[Items from a data source]
#####

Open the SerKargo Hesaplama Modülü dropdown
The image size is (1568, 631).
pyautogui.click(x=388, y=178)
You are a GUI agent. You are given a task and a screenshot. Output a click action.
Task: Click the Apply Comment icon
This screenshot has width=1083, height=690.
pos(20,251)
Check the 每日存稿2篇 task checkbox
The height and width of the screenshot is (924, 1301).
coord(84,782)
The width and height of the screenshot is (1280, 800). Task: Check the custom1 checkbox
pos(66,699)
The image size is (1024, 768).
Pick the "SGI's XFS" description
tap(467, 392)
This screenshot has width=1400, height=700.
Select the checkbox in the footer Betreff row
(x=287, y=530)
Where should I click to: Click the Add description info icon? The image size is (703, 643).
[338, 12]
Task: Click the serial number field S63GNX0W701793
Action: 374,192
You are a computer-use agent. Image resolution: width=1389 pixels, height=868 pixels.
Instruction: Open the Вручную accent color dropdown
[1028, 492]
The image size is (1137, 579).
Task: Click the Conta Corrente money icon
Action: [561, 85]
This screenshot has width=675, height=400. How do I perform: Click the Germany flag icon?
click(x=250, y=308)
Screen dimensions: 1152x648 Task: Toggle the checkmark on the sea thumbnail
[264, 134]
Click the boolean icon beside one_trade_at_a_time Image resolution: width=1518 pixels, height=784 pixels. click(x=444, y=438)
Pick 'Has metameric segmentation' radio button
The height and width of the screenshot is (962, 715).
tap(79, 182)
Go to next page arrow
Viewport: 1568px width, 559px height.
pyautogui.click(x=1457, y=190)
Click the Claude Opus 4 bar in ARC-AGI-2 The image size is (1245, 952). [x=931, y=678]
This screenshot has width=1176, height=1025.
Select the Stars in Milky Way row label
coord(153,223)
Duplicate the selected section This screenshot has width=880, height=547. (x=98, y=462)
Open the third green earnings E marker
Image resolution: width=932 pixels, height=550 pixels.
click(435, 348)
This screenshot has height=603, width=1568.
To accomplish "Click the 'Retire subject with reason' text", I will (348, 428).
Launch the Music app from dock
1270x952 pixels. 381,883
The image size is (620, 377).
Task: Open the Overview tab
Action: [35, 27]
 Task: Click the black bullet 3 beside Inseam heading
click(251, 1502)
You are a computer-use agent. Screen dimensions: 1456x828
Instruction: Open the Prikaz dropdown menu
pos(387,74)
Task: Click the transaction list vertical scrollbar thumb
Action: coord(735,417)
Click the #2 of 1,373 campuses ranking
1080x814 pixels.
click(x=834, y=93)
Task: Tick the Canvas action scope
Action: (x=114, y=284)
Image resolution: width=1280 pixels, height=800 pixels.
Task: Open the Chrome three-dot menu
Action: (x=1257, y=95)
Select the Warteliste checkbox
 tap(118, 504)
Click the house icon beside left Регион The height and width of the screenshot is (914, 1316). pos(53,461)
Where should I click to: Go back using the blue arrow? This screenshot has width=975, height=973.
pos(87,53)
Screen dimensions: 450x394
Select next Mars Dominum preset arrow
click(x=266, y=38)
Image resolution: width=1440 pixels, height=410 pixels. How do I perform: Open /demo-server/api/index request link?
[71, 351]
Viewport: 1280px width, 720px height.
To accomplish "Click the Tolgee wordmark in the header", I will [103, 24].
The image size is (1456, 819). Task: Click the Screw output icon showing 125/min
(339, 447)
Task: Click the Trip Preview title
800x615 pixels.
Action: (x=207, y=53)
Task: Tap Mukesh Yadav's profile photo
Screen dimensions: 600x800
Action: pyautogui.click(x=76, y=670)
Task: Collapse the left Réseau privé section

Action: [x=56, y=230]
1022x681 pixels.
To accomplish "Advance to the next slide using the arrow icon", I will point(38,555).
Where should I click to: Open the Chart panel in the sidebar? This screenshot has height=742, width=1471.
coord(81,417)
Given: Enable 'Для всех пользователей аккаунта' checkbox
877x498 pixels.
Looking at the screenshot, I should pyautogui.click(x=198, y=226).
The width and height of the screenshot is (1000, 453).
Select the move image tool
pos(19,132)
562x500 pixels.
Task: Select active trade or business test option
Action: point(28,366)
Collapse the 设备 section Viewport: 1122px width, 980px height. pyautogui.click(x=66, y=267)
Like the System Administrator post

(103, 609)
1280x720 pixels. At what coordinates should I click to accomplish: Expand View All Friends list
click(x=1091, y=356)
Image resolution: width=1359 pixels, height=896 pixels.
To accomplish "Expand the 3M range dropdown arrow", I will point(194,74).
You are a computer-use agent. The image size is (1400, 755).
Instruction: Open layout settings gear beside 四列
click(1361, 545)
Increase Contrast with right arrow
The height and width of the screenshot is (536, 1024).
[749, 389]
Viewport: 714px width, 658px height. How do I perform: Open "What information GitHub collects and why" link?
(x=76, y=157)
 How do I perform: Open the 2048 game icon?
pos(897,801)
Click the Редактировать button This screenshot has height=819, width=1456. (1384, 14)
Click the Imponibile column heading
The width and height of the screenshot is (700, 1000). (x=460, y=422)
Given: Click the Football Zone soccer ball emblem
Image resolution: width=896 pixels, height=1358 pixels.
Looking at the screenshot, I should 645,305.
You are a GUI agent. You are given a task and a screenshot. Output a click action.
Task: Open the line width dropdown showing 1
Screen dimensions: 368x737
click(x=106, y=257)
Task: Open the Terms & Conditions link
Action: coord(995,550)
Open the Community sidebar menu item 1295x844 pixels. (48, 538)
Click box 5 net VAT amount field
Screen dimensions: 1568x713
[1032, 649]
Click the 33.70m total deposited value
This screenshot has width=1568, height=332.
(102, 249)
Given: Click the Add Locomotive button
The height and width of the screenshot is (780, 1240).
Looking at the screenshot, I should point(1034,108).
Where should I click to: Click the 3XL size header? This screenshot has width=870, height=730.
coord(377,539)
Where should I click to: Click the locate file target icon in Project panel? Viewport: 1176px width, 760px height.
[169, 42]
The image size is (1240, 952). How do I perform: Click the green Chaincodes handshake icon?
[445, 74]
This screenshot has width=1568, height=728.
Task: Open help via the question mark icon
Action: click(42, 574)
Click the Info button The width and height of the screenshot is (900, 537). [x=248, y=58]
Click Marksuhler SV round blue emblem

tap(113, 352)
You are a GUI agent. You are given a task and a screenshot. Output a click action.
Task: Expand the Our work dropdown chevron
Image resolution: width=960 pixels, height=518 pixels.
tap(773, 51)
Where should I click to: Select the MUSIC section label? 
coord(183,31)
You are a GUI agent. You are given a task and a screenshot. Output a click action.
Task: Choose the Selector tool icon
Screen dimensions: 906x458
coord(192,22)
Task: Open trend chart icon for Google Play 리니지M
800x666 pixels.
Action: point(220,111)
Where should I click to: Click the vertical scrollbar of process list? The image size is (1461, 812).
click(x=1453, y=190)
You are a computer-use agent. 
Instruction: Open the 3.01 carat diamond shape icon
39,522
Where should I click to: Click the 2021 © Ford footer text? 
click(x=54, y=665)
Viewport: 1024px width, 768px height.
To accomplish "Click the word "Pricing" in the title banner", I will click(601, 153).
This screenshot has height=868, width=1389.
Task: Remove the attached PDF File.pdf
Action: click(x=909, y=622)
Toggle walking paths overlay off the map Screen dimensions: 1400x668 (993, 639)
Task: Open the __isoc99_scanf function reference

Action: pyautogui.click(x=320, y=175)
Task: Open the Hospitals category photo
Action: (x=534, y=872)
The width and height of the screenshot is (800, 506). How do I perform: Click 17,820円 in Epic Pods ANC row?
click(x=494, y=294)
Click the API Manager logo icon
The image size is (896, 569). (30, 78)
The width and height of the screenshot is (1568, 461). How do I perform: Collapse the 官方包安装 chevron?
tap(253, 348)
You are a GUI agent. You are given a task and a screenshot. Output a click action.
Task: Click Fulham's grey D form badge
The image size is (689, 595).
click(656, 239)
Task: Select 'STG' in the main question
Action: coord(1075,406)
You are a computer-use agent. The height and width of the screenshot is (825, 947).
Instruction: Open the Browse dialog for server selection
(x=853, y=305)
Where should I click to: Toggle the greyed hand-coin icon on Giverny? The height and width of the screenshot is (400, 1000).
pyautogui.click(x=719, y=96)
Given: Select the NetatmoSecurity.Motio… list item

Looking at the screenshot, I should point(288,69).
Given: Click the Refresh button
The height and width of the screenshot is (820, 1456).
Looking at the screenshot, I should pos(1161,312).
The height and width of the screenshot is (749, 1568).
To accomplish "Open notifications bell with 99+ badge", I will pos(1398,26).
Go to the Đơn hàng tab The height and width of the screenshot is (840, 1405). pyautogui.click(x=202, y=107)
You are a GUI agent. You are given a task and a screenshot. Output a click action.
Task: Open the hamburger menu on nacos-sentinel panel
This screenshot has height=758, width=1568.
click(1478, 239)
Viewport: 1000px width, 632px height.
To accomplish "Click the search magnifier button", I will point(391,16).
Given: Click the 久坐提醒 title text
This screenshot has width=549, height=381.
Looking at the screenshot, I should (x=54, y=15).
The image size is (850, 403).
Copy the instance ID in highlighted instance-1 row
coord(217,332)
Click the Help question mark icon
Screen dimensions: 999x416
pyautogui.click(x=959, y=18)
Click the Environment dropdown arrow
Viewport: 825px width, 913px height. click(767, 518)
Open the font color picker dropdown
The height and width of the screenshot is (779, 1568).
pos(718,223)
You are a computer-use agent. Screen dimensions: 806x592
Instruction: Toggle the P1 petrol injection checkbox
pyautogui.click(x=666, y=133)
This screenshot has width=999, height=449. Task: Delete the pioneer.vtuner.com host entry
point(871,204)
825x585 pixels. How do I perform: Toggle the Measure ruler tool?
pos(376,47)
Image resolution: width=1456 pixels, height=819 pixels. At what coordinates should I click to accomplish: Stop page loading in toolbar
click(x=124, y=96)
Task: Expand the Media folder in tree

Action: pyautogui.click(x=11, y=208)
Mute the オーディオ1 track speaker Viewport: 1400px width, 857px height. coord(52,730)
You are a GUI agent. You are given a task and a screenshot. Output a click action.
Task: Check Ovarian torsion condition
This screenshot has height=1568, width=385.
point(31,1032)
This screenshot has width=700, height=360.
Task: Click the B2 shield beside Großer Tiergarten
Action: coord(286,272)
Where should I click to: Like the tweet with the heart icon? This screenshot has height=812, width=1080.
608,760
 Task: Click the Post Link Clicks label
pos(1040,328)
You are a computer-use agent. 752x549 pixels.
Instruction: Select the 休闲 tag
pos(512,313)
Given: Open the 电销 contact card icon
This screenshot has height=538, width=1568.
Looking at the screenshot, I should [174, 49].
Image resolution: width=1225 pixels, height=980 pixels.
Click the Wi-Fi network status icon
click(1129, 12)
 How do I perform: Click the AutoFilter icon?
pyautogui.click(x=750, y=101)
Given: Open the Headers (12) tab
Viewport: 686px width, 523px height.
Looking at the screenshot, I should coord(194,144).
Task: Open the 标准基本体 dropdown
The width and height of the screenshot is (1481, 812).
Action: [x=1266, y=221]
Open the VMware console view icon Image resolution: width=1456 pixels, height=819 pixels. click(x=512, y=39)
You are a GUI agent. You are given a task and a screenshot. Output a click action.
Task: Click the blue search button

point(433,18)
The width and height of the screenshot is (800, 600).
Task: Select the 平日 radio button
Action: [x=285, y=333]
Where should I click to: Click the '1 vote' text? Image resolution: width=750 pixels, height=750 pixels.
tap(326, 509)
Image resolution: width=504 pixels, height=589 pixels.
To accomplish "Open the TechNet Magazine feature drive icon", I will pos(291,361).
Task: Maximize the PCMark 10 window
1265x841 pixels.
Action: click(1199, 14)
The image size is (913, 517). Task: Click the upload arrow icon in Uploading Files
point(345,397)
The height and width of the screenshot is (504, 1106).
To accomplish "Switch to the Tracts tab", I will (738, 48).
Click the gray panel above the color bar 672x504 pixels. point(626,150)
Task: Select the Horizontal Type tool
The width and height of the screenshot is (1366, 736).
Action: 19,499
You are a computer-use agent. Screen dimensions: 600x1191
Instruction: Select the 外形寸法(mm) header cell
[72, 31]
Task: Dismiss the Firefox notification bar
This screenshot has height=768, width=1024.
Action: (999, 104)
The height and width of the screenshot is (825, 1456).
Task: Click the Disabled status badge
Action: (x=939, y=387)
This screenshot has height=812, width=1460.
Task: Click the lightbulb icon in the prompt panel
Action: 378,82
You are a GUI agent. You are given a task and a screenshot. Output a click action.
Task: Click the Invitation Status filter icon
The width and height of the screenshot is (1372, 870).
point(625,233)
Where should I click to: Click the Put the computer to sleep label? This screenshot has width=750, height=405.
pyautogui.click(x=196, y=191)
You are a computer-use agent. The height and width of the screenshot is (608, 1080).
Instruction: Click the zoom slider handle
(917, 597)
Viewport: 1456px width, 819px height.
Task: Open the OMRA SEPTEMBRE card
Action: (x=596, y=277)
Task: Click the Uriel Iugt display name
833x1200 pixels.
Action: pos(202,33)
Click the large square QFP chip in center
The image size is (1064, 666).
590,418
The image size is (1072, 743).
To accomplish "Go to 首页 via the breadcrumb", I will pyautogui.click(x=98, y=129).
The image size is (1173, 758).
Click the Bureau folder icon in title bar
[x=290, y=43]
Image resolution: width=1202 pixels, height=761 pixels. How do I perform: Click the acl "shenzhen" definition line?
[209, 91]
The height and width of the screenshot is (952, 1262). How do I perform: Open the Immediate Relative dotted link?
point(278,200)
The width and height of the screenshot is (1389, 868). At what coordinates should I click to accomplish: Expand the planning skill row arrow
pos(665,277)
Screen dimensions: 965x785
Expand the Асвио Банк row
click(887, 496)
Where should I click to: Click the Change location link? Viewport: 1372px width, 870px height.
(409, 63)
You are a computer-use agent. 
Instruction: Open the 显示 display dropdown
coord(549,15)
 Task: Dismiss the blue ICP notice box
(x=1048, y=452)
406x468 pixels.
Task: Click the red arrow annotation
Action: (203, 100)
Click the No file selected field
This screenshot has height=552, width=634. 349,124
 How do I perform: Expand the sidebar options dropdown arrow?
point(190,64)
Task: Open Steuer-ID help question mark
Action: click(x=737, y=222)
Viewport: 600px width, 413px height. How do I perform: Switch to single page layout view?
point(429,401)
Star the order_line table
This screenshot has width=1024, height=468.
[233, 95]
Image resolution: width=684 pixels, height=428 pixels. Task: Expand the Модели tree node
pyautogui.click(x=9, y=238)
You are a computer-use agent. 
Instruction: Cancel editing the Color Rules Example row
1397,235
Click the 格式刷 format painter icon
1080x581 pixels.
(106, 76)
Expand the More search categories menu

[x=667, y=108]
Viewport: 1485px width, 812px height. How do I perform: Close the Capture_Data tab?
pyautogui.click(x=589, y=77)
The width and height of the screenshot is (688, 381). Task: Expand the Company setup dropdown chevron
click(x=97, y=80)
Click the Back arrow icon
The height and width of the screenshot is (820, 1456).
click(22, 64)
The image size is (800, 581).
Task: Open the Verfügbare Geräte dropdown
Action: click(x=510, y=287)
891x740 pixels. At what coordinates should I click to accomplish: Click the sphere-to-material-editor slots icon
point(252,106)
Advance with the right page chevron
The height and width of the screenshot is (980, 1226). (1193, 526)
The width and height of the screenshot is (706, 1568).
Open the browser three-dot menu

#####

Starting with the line that contains "Viewport: 1280px width, 720px height." and continuing through the line that contains "Action: coord(995,550)", write out these lines again with "dropdown" swapped for "menu" and everything else left as it is.

* [Solution below]:
Viewport: 1280px width, 720px height.
To accomplish "Click the Tolgee wordmark in the header", I will [103, 24].
The image size is (1456, 819). Task: Click the Screw output icon showing 125/min
(339, 447)
Task: Click the Trip Preview title
800x615 pixels.
Action: (x=207, y=53)
Task: Tap Mukesh Yadav's profile photo
Screen dimensions: 600x800
Action: pyautogui.click(x=76, y=670)
Task: Collapse the left Réseau privé section

Action: [x=56, y=230]
1022x681 pixels.
To accomplish "Advance to the next slide using the arrow icon", I will point(38,555).
Where should I click to: Open the Chart panel in the sidebar? This screenshot has height=742, width=1471.
coord(81,417)
Given: Enable 'Для всех пользователей аккаунта' checkbox
877x498 pixels.
Looking at the screenshot, I should pyautogui.click(x=198, y=226).
The width and height of the screenshot is (1000, 453).
Select the move image tool
pos(19,132)
562x500 pixels.
Task: Select active trade or business test option
Action: point(28,366)
Collapse the 设备 section Viewport: 1122px width, 980px height. pyautogui.click(x=66, y=267)
Like the System Administrator post

(103, 609)
1280x720 pixels. At what coordinates should I click to accomplish: Expand View All Friends list
click(x=1091, y=356)
Image resolution: width=1359 pixels, height=896 pixels.
To accomplish "Expand the 3M range menu arrow", I will point(194,74).
You are a computer-use agent. The image size is (1400, 755).
Instruction: Open layout settings gear beside 四列
click(1361, 545)
Increase Contrast with right arrow
The height and width of the screenshot is (536, 1024).
[749, 389]
Viewport: 714px width, 658px height. How do I perform: Open "What information GitHub collects and why" link?
(x=76, y=157)
 How do I perform: Open the 2048 game icon?
pos(897,801)
Click the Редактировать button This screenshot has height=819, width=1456. (1384, 14)
Click the Imponibile column heading
The width and height of the screenshot is (700, 1000). (x=460, y=422)
Given: Click the Football Zone soccer ball emblem
Image resolution: width=896 pixels, height=1358 pixels.
Looking at the screenshot, I should 645,305.
You are a GUI agent. You are given a task and a screenshot. Output a click action.
Task: Open the line width menu showing 1
Screen dimensions: 368x737
click(x=106, y=257)
Task: Open the Terms & Conditions link
Action: coord(995,550)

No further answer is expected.